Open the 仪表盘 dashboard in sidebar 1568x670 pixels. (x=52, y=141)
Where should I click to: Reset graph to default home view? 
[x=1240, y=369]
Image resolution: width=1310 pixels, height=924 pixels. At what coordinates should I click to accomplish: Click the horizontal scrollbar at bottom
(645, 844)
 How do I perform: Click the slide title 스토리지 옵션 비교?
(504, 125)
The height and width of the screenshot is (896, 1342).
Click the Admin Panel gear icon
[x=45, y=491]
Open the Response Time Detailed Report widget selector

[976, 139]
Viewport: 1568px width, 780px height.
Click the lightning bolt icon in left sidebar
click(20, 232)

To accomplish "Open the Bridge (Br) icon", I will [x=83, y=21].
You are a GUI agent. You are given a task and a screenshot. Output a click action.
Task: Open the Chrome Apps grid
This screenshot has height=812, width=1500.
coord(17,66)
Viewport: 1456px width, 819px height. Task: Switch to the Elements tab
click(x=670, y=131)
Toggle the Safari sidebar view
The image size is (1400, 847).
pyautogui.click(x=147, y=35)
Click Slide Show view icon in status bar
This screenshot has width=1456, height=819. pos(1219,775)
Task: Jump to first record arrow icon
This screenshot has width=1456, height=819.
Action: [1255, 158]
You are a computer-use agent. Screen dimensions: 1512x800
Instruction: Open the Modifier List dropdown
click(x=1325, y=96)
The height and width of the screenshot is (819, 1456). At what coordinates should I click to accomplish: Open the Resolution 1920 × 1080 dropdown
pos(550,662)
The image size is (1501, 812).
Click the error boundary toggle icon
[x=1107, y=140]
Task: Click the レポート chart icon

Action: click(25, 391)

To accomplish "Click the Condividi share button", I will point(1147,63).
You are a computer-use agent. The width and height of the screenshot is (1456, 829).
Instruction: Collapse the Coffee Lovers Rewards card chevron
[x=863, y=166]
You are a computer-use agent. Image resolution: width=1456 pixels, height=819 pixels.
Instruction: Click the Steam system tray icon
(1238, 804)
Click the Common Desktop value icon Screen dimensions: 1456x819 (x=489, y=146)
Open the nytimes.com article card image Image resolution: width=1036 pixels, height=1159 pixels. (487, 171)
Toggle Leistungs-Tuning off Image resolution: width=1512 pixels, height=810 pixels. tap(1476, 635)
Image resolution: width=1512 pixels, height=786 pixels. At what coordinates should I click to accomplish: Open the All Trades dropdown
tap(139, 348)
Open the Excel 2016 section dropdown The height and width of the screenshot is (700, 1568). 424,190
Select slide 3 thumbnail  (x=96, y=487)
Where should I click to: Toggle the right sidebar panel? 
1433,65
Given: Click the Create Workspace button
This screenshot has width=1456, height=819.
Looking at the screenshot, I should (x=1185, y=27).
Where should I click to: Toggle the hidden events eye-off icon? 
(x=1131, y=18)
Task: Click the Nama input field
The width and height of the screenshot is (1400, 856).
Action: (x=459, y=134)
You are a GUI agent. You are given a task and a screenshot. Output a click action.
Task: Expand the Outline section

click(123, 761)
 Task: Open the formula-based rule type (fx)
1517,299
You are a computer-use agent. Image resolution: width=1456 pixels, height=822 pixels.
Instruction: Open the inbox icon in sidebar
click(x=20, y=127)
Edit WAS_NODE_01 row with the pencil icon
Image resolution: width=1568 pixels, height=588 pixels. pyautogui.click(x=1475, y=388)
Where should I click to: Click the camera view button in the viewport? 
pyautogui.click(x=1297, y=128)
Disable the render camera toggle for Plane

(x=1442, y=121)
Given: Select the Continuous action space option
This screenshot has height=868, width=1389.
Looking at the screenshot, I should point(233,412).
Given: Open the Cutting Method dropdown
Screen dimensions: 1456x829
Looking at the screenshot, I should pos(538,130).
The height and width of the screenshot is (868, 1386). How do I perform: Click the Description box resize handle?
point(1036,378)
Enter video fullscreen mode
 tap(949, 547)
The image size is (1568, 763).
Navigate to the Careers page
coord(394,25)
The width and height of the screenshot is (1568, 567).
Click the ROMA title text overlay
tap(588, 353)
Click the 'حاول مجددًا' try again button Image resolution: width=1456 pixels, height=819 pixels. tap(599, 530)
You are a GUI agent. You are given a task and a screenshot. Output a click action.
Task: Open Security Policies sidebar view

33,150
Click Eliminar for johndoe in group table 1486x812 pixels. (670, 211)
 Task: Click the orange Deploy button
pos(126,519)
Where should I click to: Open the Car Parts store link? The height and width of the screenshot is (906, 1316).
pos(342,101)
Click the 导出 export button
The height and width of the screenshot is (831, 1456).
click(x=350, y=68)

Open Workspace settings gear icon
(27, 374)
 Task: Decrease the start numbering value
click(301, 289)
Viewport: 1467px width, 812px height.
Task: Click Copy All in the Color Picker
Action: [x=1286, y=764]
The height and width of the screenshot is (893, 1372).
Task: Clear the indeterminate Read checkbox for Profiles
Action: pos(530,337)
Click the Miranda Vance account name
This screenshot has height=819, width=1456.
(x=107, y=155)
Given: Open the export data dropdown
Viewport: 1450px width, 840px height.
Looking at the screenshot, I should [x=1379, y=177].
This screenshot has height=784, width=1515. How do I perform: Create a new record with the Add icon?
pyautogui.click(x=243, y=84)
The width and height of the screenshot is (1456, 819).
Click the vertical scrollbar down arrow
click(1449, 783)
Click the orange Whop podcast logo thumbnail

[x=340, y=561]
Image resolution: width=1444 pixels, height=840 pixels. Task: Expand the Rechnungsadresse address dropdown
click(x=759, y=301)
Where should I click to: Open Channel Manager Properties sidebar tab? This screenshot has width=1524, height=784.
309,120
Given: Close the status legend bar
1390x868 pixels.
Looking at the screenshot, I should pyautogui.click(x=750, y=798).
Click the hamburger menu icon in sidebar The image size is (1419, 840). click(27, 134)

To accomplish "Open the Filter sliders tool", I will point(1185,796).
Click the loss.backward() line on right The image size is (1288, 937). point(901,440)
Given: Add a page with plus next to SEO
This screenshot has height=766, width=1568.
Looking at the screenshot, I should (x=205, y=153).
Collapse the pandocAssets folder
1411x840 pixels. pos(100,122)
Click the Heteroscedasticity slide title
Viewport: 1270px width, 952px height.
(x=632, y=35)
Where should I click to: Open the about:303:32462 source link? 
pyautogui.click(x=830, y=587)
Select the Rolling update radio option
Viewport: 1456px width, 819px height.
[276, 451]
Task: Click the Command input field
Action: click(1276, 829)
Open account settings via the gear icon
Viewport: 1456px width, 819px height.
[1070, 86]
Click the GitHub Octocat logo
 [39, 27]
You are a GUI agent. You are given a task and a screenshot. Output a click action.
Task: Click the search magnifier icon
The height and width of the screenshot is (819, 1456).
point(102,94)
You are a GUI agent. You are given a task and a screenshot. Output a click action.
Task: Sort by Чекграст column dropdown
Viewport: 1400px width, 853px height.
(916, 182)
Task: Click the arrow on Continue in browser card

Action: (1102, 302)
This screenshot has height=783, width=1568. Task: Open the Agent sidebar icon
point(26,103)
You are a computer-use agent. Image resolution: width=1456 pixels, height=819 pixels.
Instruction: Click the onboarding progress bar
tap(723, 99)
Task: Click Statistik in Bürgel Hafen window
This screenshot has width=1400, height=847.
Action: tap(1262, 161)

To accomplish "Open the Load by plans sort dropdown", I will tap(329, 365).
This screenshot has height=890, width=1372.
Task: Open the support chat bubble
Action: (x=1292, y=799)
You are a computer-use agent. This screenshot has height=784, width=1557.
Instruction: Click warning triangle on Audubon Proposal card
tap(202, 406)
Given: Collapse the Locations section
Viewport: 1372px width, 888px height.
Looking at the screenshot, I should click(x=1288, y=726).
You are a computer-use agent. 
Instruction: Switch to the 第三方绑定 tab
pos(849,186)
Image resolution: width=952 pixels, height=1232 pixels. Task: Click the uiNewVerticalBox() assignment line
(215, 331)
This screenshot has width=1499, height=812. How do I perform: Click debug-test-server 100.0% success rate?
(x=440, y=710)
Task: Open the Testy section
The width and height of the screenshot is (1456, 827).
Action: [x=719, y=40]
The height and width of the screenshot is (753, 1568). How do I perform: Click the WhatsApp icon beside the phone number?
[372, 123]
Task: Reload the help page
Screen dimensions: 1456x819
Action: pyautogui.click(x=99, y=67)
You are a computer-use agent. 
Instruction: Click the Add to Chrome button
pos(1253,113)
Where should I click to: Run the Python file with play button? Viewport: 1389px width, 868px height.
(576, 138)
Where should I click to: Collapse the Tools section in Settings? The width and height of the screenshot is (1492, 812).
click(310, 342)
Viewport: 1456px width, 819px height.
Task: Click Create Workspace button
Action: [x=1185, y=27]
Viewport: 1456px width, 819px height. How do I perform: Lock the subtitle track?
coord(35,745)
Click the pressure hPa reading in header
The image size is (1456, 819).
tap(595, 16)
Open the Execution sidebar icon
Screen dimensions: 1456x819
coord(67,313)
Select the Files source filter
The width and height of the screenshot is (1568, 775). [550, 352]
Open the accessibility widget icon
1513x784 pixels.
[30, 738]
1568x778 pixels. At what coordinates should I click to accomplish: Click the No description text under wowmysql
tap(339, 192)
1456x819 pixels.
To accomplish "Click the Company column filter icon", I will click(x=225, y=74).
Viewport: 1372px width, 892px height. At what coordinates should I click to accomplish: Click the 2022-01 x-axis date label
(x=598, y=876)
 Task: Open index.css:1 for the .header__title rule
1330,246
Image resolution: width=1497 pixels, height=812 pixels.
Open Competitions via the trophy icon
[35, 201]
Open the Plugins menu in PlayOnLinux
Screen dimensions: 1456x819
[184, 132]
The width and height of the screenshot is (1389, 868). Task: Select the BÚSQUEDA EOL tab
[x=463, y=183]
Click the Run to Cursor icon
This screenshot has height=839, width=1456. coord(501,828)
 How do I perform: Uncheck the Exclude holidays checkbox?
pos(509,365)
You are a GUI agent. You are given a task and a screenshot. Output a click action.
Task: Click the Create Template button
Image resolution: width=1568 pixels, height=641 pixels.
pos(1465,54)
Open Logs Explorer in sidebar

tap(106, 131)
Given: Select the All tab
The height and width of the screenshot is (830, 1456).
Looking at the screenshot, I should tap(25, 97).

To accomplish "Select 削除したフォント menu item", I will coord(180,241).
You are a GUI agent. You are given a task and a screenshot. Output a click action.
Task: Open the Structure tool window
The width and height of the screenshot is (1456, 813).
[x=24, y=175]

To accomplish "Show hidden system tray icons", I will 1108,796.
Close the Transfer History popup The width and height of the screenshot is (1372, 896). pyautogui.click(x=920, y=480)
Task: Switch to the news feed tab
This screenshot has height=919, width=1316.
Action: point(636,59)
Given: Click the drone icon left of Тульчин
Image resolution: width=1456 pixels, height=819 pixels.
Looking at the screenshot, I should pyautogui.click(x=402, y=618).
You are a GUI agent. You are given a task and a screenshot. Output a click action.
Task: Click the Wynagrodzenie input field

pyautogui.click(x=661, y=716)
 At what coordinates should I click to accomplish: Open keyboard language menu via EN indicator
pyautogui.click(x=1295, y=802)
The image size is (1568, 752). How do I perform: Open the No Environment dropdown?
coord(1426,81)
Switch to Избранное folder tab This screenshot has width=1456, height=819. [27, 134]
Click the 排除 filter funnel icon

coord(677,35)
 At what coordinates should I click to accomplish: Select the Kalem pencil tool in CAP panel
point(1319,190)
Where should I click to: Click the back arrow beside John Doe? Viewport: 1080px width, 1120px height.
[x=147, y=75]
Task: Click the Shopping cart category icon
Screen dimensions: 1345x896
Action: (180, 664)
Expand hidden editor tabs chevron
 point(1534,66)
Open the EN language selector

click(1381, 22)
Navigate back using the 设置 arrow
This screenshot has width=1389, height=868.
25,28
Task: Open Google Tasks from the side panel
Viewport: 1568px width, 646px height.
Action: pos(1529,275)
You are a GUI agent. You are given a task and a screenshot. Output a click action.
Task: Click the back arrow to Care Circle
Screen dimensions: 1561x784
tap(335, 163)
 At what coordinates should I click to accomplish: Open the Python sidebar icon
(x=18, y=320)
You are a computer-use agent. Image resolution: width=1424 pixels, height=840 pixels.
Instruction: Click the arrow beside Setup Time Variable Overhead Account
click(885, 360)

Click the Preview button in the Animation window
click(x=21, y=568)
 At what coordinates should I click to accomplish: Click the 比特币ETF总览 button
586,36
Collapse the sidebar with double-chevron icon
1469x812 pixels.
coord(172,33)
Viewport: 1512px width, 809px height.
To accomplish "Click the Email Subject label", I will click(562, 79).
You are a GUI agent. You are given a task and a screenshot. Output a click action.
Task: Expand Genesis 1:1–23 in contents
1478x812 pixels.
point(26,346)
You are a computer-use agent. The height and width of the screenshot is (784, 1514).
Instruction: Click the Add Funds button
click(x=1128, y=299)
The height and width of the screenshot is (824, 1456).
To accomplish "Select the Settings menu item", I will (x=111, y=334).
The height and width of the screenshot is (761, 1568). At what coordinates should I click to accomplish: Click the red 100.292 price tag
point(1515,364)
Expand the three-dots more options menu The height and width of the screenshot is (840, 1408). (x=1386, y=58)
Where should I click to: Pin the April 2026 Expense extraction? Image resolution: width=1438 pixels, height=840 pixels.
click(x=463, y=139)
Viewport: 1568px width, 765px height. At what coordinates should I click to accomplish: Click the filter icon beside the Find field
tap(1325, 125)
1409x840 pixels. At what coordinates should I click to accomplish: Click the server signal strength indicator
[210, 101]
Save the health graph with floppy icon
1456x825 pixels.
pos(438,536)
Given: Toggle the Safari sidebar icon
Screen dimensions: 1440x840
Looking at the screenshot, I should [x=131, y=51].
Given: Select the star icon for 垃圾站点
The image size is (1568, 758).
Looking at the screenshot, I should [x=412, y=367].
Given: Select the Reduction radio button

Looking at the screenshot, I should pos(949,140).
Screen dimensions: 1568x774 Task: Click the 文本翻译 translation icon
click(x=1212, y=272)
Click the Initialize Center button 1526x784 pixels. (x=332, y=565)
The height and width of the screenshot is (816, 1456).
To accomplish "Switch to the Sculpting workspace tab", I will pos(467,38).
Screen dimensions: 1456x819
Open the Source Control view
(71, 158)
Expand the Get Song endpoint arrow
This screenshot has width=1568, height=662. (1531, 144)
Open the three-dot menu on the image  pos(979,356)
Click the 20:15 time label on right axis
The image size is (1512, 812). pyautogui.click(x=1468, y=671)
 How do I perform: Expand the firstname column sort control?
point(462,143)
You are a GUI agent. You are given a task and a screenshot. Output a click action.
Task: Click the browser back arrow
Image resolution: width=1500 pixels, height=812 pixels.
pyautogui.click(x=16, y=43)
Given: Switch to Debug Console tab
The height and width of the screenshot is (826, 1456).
===============
_What to produce:_
Copy every line of the entries above in which "computer" occurs.

_Answer space:_
You are a computer-use agent. Screen dimensions: 1512x800
You are a computer-use agent. The width and height of the screenshot is (1456, 829).
You are a computer-use agent. Image resolution: width=1456 pixels, height=819 pixels.
You are a computer-use agent. Image resolution: width=1456 pixels, height=822 pixels.
You are a computer-use agent. Image resolution: width=1456 pixels, height=819 pixels.
You are a computer-use agent. This screenshot has height=784, width=1557.
You are a computer-use agent. 
You are a computer-use agent. 
You are a computer-use agent. Image resolution: width=1424 pixels, height=840 pixels.
You are a computer-use agent. The height and width of the screenshot is (784, 1514).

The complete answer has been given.